EBIDTA/ton shrinks to Rs308 from Rs412 in Q3 FY12
CIL in Q4 FY12 reported an operating profit of Rs37.8bn, which was lower by 27.1% yoy and 16.7% qoq. The jump in costs led to a margin squeeze of 15.1ppts yoy and 10.1ppts qoq to 19.5%, lowest since the time of listing. The underperformance in margins was largely due to a jump in costs of production, led by employee and overburden removal provision. In Q3 FY12, CIL provided ~Rs7.7bn towards wage arrears, which in management's view would have covered ~24% increase in wage cost. However, the wage negotiation was completed with an increase of 25% in basic pay, 4% in perks (as % of basic) and 2% in HRA (% of basis), leading to ~31% increase in wage cost. As a result, employee provisioning was quite higher during the quarter, leading to a huge jump in employee costs. The increase in employee wages led to a one-time impact of actuarial gratuity provisioning to the tune of Rs25bn. Employee costs for the quarter jumped 61.3% higher on a qoq basis to Rs90.7bn. Contractual expenses per ton of coal increased by 13.8% qoq and that of stores & spares per ton of coal jumped 10.5% qoq. Overburden removal provision which was in the declining trend over the last three quarters soared 125% qoq. All major costs except power & fuel costs were higher on a qoq basis. As a result, total costs per ton of coal increased from Rs980 in Q3 FY12 and Rs852 in Q4 FY11 to Rs1,273. EBITDA/ton shrunk to Rs308 from Rs412 in Q3 FY12 and Rs451 in Q4 FY11.

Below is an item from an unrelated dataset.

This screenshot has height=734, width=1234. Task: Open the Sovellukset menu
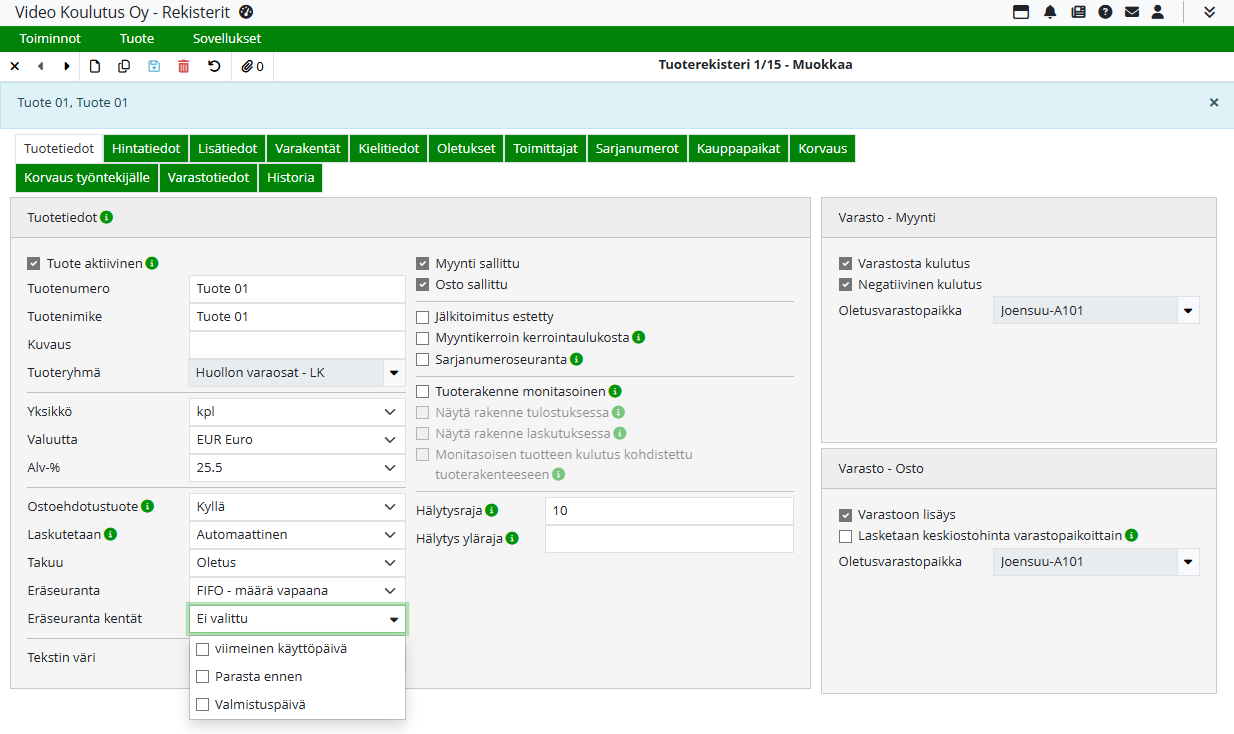pyautogui.click(x=227, y=39)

Coal India has traded sideways over the last one quarter as concerns over FSA signings continue to remain an overhang. The issues related to wage negotiations are behind us and would reduce the uncertainty over the stock in the near term. As Coal India passes through a phase wherein key policy developments relating to the power sectors are in the offing, the actual impact of which remains uncertain. We maintain our Market Performer rating on the stock as we believe that the company would not be able to pass the complete increase in employee costs by raising prices for coal meant for the power sector. On account of the lack of positive triggers in the near term, we maintain our Market Performer rating on the stock with a 9-month price target of Rs350.